Title & Link: Sexual health campaign goes too far?
Date Published : 08/26/2011
Publication: Matador Network
Plenty of Syph‘s homepage shows a welcome video of a handsome single guy saying just that. The mock dating site lets you browse singles in your area, listed by age, sexual orientation and stage of syphilis (primary to tertiary, in case you were curious). Profile pictures include folks with raw red sores on their mouths, and tag lines like “what’s a dick sore here or there if you’re still getting laid?”
This site was launched by Alberta Health Services as part of a mass media awareness campaign. The Canadian province of Alberta has the highest rate of syphilis in the country, and the number of infections has grown steadily every year. This parody-based campaign was launched earlier this year with the aim of reaching out to a young and tech-savvy demographic. The name is a parody of the popular dating wesite, Plenty of Fish.
Will it get people talking? Sure.
Will it raise awareness of syphillis? Maybe.
Will it entice people to practice safe sex and get tested? Iffy.
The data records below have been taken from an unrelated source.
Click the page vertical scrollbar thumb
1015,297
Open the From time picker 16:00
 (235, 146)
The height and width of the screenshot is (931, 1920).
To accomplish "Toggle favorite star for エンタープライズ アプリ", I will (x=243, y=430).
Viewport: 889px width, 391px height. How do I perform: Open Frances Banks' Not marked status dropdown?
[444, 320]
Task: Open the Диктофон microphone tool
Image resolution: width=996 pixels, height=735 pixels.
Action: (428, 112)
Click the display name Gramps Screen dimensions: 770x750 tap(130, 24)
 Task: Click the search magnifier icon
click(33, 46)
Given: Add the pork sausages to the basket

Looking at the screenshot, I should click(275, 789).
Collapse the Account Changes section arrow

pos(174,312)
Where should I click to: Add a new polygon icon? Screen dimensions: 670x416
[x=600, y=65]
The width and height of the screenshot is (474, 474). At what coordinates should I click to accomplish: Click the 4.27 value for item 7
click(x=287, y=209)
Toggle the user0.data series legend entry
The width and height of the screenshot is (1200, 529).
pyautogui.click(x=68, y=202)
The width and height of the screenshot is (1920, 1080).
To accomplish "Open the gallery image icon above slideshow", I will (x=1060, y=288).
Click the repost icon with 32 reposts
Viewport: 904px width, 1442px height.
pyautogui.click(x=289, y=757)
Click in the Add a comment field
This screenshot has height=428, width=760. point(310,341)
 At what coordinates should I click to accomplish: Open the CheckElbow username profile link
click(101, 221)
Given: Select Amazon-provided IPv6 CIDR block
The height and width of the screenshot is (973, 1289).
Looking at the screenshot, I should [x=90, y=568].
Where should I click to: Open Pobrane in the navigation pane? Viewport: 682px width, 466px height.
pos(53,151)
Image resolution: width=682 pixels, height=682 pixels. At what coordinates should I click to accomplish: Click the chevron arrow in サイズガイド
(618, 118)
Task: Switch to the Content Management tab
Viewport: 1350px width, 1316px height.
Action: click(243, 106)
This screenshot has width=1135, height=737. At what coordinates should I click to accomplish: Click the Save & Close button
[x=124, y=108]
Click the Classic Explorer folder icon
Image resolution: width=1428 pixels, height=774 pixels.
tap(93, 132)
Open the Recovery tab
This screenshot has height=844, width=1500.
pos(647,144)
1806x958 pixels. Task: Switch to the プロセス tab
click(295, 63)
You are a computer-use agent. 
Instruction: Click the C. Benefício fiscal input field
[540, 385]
The campaign has been criticized for being all gimmick, little substance. The site does give facts about the disease; that many cases are symptomless, or that syphilis is treatable with antibiotics. However, this information is woven into the douchey-on-purpose text of singles’ profiles, along with lines like“Got the clap. She was hot. It was worth it.” On a site that looks and fuctions, for all intents and purposes, like a real dating site, the only honest content is on the unassuming and easy to overlook Help/Info page.
While the campaign is attention-getting, it does a pretty sloppy job of using stereotypes to make a point. Those infected with syphilis are represented on the site as cocky, dimwitted, and eagerly promiscuous. Most profile pictures are cleavagey webcam pics or shirtless guys at the gym, with bawdy names like “Oral Laurel” and “LogJammer_o.”
Drawing a connection between syphilis and the Casual Encounters crowd only furthers the very misconception that often keeps people from getting tested; a notion that STIs only infect the slutty, the foolish, the cast of Jersey Shore. Sounds like a perfect formula for “it can’t happen to me” thinking.
The underlying message that no one will want to date you if you contract an STI only encourages stigma. Though the site does list free STI clinics in Alberta, the shame factor of the campaign isn’t going to inspire young adults to march on over.
Canadian public awareness ads have a history of using shock value. Some good examples are Homefront‘s anti-domestic violence commercials, or Heath Canada’s graphic health warnings on cigarette packages. These ads are alarming, yes, but effective in how realistic they are.
A bunch of shameless 21-year-olds making duck face with syph sores on a dating site? Not so much.